> **What the exercise asks**: Check every line of the entries below for "agent", and copy the lines that have it.

+++ Given entries

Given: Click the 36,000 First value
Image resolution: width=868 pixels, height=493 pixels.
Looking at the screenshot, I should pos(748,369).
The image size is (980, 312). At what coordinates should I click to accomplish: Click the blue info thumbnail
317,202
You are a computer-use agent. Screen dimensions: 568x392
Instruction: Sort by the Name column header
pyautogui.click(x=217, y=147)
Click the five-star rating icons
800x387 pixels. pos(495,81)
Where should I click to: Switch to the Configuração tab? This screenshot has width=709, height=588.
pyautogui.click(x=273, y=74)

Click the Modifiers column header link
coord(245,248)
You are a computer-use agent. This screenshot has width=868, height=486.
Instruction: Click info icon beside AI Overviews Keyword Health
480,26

++++++
+++ Given entries

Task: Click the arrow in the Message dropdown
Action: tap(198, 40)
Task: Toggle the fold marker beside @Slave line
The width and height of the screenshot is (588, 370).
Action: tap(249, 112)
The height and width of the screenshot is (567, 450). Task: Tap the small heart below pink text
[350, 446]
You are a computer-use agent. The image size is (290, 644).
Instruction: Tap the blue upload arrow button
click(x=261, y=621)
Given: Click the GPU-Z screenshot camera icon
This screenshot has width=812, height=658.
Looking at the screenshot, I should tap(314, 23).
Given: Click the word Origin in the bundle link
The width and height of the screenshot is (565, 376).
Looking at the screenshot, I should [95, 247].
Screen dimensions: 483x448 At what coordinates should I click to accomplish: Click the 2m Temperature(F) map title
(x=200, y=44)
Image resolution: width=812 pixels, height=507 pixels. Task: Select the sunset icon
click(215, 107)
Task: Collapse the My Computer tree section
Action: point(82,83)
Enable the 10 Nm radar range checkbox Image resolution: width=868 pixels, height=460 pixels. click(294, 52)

++++++
+++ Given entries

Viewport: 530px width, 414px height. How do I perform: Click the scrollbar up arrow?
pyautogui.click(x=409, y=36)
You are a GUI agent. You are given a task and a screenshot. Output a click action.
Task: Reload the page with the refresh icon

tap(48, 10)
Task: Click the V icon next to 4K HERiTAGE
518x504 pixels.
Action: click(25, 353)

++++++

> **Output**:
You are a computer-use agent. Screen dimensions: 568x392
You are a computer-use agent. This screenshot has width=868, height=486.
You are a computer-use agent. The image size is (290, 644).
You are a GUI agent. You are given a task and a screenshot. Output a click action.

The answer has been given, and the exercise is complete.